- Hüküm çıkarmadan arayıp taramadan kurtuldum. Elimle Tanrı eteğine yapıştım.
- ز اجتهاد و از تحری رستهام ** آستین بر دامن حق بستهام
- Uçarsam uçtuğum yeri görmekteyim, dönersem döndüğüm yeri.
- گر همیپرم همیبینم مطار ** ور همیگردم همیبینم مدار
- Bir yük taşıyorsam nereye götüreceğimi biliyorum. Ben ayım, önümde güneş, kılavuzuyum.
- ور کشم باری بدانم تا کجا ** ماهم و خورشید پیشم پیشوا
- Halka bundan fazla söylemeye imkân yok; denizin ırmağa sığması mümkün değildir. 3810
- بیش از این با خلق گفتن روی نیست ** بحر را گنجایی اندر جوی نیست
- Akılların alacağı kadar aşağı mertebeden söylemekteyim. Bu, ayıp değil, Peygamberin işidir.
- پست میگویم به اندازهی عقول ** عیب نبود این بود کار رسول
- Garezden hürüm ben; hür olan kişinin şahadetini duy. Kul, köle olanların şahadetleri iki arpa tanesine bil değmez!
- از غرض حرم گواهی حر شنو ** که گواهی بندگان نه ارزد دو جو
- Şeriatte dâva ve hükümde kulum şahitliğinin kıymeti yoktur.
- در شریعت مر گواهی بنده را ** نیست قدری وقت دعوی و قضا
- Senin aleyhinde binlerce köle şahadet etse şeriat onların şahadetlerini bir saman çöpüne bile almaz.
- گر هزاران بنده باشندت گواه ** بر نسنجد شرع ایشان را به کاه
- Şehvete kul olan, Tanrı indinde köleden, esir olmuş kullardan beterdir. 3815
- بندهی شهوت بتر نزدیک حق ** از غلام و بندگان مسترق
- Çünkü köle bir sözle sahibinin kulluğundan çıkar,hür olur. Şehvete kul olansa tatlı dirilir, acı ölür.
- کاین به یک لفظی شود از خواجه حر ** و آن زید شیرین و میرد سخت مر
- Şehvet kulu, Tanrı’nın rahmeti, hususi bir lûtuf ve nimeti olmadıkça kulluktan kurtulamaz.
- بندهی شهوت ندارد خود خلاص ** جز به فضل ایزد و انعام خاص
- Öyle bir kuyuya düşmüştür ki bu kuyu, onun kendi suçudur.

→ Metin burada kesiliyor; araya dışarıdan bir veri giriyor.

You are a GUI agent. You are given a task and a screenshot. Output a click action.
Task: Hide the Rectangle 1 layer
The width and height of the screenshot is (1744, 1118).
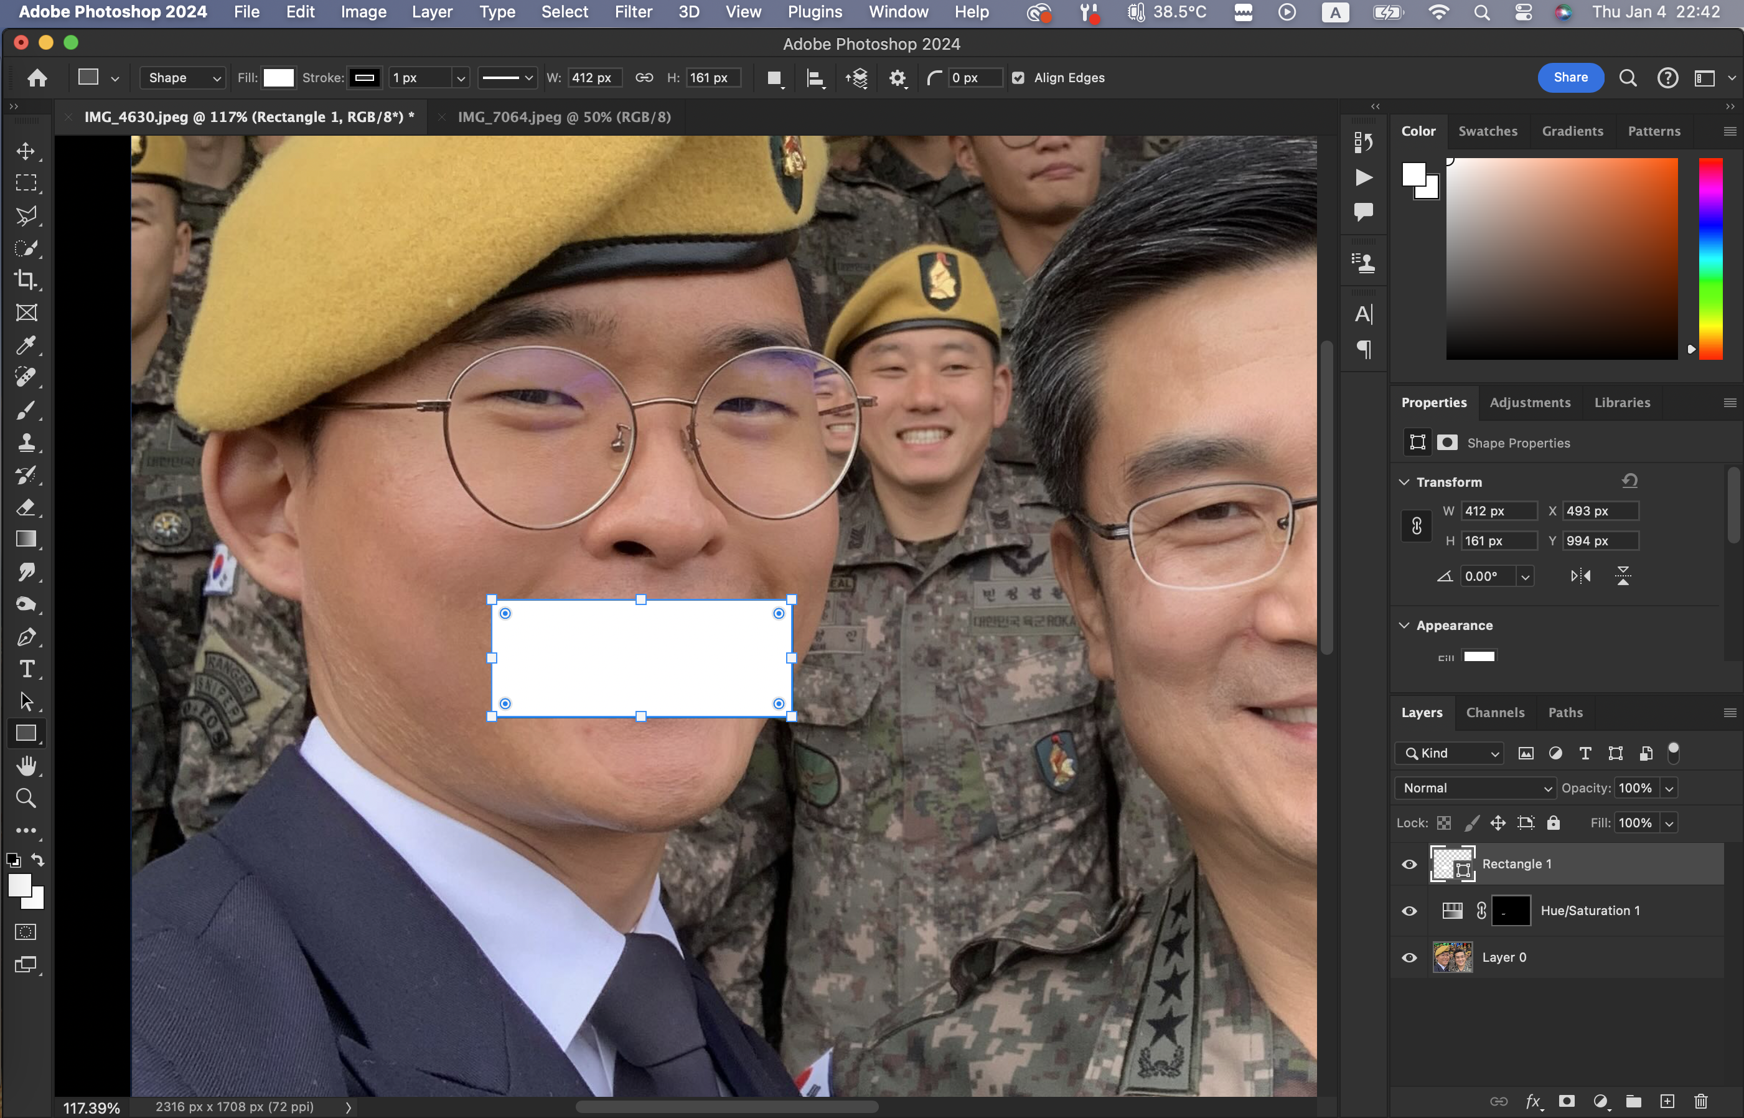(x=1409, y=864)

Ona cebir değildir, cevir de değil!
- در چهی افتاد کان را غور نیست ** و آن گناه اوست جبر و جور نیست
- Kendisini kendisi, öyle bir kuyuya atmıştır ki ben o kuyunun dibine varacak ip bulamıyorum.
- در چهی انداخت او خود را که من ** در خور قعرش نمییابم رسن
- Artık yeter... Eğer bu sözü uzatırsam ciğer ne oluyor? Mermer bile kan kesilir. 3820
- بس کنم گر این سخن افزون شود ** خود جگر چه بود که خارا خون شود
- Bu ciğerlerin kan olmaması katılıktan, şaşkınlıktan, dünya ile uğraşmadan ve talihsizliktendir.
- این جگرها خون نشد نز سختی است ** غفلت و مشغولی و بد بختی است
- Bir gün kan kesilir ama bu kan kesilmesinin o gün faydası yok. Kan kesilme işe yararken kan kesil!
- خون شود روزی که خونش سود نیست ** خون شو آن وقتی که خون مردود نیست
- Mademki kulların kölelerin, şahadeti makbul değildir, tam adalet sahibi, o kişiye derler ki gulyabani kölesi olmasın.
- چون گواهی بندگان مقبول نیست ** عدل او باشد که بندهی غول نیست
- Kur’an’da peygambere “Biz seni şahit olarak gönderdik” denmiştir. Çünkü o, varlıktan hür oğlu hürdür.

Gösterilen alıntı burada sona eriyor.